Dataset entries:
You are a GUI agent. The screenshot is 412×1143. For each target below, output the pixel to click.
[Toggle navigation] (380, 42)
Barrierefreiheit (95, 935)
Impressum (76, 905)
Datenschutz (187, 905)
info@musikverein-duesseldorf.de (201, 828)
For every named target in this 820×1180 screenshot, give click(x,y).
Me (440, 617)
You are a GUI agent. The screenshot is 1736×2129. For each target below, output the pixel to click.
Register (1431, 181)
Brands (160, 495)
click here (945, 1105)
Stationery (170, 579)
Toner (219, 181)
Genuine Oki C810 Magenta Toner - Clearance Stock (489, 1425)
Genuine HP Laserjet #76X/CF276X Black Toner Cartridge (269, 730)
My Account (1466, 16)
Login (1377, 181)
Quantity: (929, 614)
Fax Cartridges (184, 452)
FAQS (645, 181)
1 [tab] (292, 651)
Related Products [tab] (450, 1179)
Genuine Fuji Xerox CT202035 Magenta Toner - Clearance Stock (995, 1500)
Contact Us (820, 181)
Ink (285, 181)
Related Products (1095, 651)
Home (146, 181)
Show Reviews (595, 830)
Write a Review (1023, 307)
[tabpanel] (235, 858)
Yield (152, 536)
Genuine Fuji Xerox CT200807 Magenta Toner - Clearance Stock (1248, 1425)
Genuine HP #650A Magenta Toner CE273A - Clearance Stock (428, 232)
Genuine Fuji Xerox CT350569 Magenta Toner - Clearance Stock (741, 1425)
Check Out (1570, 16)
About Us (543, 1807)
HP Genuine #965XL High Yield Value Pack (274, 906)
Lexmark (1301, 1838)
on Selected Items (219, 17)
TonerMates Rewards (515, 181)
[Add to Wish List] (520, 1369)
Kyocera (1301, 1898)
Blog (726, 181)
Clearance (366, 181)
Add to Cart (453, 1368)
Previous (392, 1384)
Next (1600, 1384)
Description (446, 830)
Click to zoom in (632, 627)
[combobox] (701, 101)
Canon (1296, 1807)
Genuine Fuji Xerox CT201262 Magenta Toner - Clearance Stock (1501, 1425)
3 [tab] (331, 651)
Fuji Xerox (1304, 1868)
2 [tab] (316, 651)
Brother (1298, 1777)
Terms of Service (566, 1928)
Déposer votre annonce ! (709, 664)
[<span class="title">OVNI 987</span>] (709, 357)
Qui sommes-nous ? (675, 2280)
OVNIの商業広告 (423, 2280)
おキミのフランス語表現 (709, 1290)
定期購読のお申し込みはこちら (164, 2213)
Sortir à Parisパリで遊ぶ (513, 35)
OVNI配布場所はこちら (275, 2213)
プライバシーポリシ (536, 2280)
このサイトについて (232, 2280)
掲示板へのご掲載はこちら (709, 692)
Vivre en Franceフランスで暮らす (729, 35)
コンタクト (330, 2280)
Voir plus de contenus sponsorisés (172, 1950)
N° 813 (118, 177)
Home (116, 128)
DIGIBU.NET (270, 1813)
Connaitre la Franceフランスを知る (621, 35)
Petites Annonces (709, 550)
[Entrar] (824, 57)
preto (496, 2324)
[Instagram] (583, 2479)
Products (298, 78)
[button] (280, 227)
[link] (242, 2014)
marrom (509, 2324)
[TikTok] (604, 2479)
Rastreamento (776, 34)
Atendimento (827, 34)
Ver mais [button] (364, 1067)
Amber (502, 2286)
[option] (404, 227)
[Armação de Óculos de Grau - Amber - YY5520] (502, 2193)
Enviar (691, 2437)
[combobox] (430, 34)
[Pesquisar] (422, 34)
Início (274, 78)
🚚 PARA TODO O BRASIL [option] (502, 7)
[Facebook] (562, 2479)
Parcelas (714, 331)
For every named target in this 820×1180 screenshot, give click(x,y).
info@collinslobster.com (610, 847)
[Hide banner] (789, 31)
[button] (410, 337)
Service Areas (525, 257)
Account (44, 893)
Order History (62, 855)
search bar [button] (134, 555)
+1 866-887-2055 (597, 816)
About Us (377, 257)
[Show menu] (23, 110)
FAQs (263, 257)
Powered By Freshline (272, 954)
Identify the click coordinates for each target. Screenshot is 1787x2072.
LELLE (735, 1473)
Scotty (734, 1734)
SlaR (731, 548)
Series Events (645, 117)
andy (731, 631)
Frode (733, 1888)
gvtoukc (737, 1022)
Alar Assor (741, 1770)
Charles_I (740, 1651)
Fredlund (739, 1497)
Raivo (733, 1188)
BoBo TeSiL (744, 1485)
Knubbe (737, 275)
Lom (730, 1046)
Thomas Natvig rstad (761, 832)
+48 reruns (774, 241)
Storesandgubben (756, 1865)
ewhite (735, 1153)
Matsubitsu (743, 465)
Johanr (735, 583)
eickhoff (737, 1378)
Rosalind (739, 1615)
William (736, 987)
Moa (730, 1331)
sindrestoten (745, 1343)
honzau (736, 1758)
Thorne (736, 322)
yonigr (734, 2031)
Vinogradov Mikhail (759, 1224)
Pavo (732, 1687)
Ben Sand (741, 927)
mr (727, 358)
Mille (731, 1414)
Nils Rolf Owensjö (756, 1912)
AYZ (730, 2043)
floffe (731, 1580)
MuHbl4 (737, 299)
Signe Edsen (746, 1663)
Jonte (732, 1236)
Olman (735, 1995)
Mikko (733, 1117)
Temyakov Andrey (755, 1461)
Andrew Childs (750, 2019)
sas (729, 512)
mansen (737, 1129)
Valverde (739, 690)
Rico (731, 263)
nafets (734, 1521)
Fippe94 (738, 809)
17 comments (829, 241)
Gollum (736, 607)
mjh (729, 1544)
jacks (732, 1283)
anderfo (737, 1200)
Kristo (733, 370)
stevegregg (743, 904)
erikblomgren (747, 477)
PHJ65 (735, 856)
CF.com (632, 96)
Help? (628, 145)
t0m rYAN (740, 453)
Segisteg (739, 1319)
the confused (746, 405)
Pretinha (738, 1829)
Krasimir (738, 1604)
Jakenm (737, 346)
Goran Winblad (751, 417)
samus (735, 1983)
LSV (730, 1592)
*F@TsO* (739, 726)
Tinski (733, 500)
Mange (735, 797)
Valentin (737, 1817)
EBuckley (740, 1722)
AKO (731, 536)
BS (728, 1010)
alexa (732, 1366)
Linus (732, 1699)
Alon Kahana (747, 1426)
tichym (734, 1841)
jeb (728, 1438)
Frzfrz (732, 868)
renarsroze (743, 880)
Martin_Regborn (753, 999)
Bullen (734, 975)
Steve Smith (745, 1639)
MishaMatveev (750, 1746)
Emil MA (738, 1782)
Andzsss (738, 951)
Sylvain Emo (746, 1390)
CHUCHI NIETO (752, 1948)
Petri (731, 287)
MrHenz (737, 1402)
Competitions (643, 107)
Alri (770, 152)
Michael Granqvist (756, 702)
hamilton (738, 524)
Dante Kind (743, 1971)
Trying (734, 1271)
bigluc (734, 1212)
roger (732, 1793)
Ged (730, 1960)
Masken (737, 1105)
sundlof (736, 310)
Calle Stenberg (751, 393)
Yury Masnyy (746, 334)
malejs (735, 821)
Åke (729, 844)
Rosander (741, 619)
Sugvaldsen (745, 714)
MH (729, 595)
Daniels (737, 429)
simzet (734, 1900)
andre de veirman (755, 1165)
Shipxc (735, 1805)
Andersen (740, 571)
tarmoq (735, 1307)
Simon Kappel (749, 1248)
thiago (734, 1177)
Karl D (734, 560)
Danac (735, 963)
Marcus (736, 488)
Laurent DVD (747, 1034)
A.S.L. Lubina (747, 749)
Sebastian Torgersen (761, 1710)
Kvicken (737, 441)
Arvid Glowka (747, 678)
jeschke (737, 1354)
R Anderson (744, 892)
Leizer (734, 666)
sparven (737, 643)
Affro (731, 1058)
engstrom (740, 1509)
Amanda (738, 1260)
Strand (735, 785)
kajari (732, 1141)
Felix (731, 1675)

# WHAT THIS TASK INVOLVES
For this exercise, output exactly the lines above from the line with "Trying (734, 1271)" to the line with "tarmoq (735, 1307)", counting both, and leave out the rest.

# WRITTEN SOLUTION
Trying (734, 1271)
bigluc (734, 1212)
roger (732, 1793)
Ged (730, 1960)
Masken (737, 1105)
sundlof (736, 310)
Calle Stenberg (751, 393)
Yury Masnyy (746, 334)
malejs (735, 821)
Åke (729, 844)
Rosander (741, 619)
Sugvaldsen (745, 714)
MH (729, 595)
Daniels (737, 429)
simzet (734, 1900)
andre de veirman (755, 1165)
Shipxc (735, 1805)
Andersen (740, 571)
tarmoq (735, 1307)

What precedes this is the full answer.